** Start of Text segment **

In addition, Japanese Patent Application Laid-Open No. Heisei 7-47862 does not discuss about a particular method for establishing relationship between the torque and the throttle valve open degree. Also. Japanese Patent No. 2611239 fails to disclose particular functions.
It is therefore an object of the present invention to provide a control system for an automotive vehicle which can realize superior control precision and response ability by an intake air flow rate control on the basis of a fuel injection amount which is, in turn, derived on the basis of a target torque or a target load signal even in lean-burn condition.
In order to accomplish the above-mentioned and other objects and in accordance with the first aspect of the invention, a control system for an automotive vehicle comprises: control means for controlling at least one of vehicle speed, a vehicular distance, driving wheel speed, slip ratio toward a target value; means for deriving a target torque of an engine on the basis of the target value; vehicle condition control means having means for deriving a fuel injection amount for the engine on the basis of the target torque of the engine; means for deriving a target air supply amount to the engine on the basis of the fuel injection amount derived by the vehicle condition control means; means for deriving an actual air supply amount of the engine; and means for controlling the detected actual air supply amount toward the target air supply amount.

** End of Text segment **
** Start of Material provided **

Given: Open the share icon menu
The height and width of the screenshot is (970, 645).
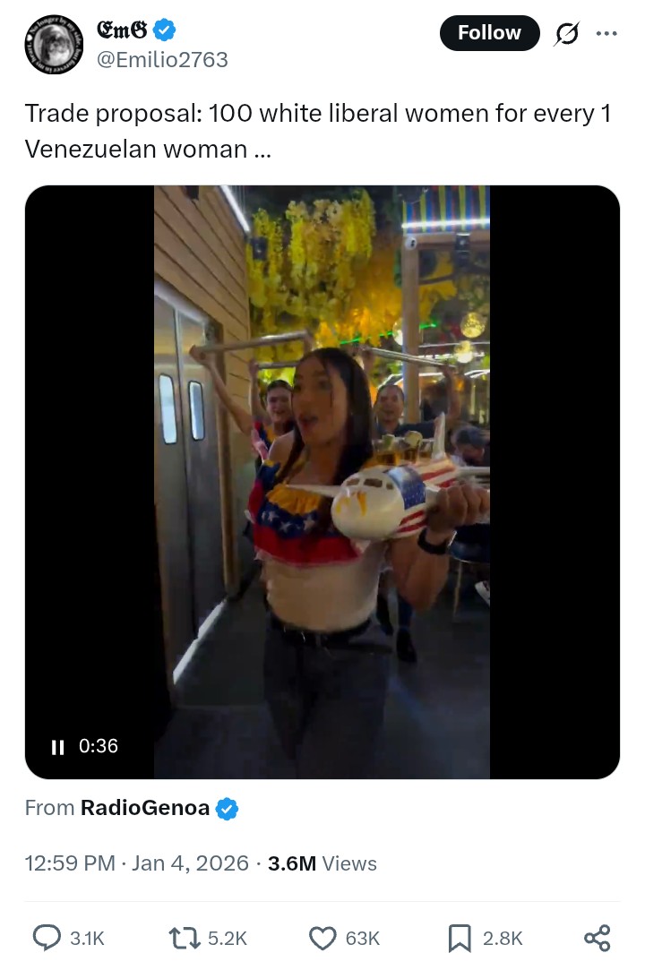Looking at the screenshot, I should (x=598, y=939).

** End of Material provided **

• _Given exercise_
Reproduce verbatim the stretch of the automotive control system passage above from "In order to" through "air supply amount.".

• _Solved exercise_
In order to accomplish the above-mentioned and other objects and in accordance with the first aspect of the invention, a control system for an automotive vehicle comprises: control means for controlling at least one of vehicle speed, a vehicular distance, driving wheel speed, slip ratio toward a target value; means for deriving a target torque of an engine on the basis of the target value; vehicle condition control means having means for deriving a fuel injection amount for the engine on the basis of the target torque of the engine; means for deriving a target air supply amount to the engine on the basis of the fuel injection amount derived by the vehicle condition control means; means for deriving an actual air supply amount of the engine; and means for controlling the detected actual air supply amount toward the target air supply amount.